What you will do:
Identify each line below that contains the word "computer", and copy it out.

-- Records to use follows --

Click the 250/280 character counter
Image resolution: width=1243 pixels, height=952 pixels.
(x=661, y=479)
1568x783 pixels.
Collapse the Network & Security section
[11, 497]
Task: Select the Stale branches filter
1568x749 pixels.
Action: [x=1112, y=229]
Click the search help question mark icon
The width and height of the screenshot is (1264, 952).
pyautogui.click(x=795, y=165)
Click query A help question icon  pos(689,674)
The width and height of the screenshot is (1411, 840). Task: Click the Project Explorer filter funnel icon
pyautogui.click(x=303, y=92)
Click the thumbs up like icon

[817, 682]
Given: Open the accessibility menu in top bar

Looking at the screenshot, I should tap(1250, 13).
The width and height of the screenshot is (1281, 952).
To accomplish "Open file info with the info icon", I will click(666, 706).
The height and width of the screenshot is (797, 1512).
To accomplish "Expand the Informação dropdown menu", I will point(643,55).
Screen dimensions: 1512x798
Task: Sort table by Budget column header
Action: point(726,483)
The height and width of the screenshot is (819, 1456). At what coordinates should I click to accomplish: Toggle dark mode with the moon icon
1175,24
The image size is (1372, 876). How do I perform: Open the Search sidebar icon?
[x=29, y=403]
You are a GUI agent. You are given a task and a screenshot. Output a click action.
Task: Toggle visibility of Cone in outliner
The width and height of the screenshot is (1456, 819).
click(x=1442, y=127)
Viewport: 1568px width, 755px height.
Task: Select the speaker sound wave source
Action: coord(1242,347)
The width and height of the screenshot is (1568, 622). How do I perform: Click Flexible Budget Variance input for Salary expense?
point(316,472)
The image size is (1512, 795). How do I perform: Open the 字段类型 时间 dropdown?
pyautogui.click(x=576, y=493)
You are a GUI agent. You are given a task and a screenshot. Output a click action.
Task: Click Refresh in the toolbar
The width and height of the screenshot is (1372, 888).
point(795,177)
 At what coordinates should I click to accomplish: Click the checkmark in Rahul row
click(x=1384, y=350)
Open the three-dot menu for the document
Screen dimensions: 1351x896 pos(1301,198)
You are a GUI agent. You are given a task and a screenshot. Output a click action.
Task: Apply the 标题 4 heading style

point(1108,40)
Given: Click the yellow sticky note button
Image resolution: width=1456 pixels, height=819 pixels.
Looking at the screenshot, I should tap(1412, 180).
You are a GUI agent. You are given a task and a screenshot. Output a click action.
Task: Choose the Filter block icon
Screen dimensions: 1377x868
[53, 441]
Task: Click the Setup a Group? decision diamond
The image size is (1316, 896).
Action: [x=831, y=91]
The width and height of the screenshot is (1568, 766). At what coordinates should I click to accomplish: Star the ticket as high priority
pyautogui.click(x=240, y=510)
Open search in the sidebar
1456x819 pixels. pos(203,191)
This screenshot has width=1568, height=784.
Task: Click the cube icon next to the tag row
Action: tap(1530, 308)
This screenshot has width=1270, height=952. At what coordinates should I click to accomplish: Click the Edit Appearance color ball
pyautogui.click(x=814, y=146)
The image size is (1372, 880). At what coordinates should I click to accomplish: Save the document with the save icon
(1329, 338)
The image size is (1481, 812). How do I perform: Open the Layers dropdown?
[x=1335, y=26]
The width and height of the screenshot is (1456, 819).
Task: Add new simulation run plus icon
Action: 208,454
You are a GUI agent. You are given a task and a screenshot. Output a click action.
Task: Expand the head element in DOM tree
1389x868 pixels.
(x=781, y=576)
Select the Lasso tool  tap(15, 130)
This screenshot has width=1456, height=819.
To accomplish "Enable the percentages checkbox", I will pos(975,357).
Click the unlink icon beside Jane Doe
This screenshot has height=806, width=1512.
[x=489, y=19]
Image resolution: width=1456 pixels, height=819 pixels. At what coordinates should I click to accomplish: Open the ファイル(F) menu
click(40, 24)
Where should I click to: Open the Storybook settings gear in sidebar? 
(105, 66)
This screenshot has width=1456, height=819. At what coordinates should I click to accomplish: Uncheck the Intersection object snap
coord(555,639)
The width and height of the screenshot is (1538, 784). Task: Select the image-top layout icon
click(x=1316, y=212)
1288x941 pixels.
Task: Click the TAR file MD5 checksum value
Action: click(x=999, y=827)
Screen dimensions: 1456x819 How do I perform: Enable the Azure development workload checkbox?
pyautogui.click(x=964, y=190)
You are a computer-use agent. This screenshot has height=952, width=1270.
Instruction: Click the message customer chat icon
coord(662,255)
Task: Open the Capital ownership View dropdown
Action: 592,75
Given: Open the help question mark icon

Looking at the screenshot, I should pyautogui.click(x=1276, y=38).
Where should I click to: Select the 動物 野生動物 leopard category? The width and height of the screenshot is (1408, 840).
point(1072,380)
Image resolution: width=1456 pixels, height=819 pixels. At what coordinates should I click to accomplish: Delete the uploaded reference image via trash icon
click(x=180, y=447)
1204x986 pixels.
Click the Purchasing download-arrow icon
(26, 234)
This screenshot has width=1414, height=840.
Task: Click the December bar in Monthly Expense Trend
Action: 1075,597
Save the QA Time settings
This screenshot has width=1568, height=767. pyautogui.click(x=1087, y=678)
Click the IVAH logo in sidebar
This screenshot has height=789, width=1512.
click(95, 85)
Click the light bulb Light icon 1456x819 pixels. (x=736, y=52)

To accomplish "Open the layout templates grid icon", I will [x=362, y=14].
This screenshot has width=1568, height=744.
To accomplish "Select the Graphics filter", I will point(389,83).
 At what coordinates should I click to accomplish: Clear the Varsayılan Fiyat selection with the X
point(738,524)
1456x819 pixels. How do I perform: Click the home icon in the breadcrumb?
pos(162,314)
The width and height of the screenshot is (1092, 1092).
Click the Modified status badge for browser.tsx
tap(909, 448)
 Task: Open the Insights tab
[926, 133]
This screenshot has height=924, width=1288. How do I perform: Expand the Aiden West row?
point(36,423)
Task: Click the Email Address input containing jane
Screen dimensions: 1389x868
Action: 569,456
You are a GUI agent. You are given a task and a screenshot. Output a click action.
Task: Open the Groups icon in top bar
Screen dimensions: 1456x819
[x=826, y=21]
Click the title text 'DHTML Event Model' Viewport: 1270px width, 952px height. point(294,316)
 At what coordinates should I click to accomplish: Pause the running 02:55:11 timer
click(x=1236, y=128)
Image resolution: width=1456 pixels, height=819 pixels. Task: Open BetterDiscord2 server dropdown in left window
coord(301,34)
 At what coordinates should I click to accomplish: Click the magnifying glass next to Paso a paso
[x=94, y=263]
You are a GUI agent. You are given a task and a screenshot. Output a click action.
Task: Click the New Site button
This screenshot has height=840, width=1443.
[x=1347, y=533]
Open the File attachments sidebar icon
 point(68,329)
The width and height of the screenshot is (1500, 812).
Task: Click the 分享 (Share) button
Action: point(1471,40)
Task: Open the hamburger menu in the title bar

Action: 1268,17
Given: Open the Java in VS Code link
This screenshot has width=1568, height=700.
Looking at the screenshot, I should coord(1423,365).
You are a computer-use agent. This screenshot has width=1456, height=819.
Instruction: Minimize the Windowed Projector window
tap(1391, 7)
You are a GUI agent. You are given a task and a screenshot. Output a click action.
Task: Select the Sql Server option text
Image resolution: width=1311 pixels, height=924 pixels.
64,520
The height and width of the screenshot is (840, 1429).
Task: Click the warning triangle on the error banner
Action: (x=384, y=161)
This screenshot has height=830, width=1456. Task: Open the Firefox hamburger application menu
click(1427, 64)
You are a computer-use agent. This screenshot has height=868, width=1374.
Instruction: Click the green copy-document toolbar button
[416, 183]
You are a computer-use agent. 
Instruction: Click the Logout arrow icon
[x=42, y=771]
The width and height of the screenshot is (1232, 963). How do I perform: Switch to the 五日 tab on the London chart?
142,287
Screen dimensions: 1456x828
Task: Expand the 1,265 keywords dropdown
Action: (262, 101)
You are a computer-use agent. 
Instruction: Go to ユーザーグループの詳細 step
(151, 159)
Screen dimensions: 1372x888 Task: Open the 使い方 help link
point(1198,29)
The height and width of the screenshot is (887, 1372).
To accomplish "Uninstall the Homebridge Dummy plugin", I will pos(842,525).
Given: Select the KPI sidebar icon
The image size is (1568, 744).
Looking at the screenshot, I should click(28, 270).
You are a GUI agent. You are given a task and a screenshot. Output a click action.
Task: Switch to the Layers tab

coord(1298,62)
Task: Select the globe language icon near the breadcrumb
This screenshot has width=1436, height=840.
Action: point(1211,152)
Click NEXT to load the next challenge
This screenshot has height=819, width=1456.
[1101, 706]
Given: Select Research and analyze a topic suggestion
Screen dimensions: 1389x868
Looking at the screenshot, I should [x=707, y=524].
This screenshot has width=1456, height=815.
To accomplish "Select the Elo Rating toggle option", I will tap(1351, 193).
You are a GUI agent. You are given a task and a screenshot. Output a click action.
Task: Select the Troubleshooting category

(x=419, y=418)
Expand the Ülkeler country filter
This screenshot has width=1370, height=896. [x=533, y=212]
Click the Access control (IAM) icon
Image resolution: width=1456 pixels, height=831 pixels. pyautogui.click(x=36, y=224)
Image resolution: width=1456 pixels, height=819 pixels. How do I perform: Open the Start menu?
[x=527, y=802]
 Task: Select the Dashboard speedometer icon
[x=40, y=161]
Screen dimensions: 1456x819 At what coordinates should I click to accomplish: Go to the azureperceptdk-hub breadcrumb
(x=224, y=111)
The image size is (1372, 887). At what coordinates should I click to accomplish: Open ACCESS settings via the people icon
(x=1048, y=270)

-- Records to use concluded --

Output for this exercise:
You are a computer-use agent. This screenshot has height=952, width=1270.
You are a computer-use agent. This screenshot has width=1456, height=819.
You are a computer-use agent. This screenshot has height=868, width=1374.
You are a computer-use agent. 
You are a computer-use agent. 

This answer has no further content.